DESCRIPTION OF THE TASK: If a line in the entries below includes the string "computer", copy it out.
*** Opening of DATA ***
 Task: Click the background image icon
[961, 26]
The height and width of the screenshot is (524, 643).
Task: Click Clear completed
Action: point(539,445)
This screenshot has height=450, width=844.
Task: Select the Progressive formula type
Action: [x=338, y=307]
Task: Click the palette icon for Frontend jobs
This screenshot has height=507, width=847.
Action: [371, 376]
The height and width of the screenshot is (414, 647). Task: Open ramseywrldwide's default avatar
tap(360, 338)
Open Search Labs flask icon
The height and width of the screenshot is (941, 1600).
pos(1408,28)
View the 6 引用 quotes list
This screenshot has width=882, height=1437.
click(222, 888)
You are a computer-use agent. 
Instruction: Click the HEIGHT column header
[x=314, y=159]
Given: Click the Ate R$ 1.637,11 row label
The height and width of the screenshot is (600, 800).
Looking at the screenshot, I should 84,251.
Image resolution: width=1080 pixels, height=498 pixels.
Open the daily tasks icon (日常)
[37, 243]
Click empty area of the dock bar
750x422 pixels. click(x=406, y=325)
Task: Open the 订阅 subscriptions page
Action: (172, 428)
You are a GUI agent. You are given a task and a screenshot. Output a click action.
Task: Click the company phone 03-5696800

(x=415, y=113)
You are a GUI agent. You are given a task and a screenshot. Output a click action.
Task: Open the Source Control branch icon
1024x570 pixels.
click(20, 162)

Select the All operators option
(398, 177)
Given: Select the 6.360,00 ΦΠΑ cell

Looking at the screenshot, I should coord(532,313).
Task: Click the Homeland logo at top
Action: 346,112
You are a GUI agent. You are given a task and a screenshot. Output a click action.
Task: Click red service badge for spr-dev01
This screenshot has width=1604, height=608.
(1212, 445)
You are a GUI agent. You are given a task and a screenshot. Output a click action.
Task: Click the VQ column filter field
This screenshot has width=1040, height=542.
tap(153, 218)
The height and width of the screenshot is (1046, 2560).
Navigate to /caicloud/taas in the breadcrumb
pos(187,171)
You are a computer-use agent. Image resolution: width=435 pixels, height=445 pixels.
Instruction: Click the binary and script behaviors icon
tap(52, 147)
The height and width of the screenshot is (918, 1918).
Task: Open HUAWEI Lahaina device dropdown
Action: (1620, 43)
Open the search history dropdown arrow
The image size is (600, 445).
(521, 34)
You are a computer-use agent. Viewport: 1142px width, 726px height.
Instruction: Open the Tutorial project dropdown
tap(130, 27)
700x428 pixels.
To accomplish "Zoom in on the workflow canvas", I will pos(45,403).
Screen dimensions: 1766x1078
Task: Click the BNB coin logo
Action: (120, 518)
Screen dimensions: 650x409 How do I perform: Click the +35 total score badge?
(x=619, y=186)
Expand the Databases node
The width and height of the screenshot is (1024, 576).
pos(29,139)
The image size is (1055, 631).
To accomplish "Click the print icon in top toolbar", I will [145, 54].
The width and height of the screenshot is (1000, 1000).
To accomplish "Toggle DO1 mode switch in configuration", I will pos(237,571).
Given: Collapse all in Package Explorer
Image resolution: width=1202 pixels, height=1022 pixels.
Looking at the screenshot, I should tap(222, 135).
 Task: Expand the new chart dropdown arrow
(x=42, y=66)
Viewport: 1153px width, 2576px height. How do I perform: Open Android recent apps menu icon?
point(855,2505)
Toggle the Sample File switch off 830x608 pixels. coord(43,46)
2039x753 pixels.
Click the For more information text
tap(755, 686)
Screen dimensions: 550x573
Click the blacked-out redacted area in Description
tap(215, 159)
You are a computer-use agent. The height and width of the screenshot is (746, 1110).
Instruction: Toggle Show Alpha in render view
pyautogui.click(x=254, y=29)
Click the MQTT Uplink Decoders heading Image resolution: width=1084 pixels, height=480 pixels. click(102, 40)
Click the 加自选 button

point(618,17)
*** Close of DATA ***
ANSWER FOR THIS EXERCISE:
You are a computer-use agent. 
You are a computer-use agent. Image resolution: width=435 pixels, height=445 pixels.
You are a computer-use agent. Viewport: 1142px width, 726px height.
You are a computer-use agent. The height and width of the screenshot is (746, 1110).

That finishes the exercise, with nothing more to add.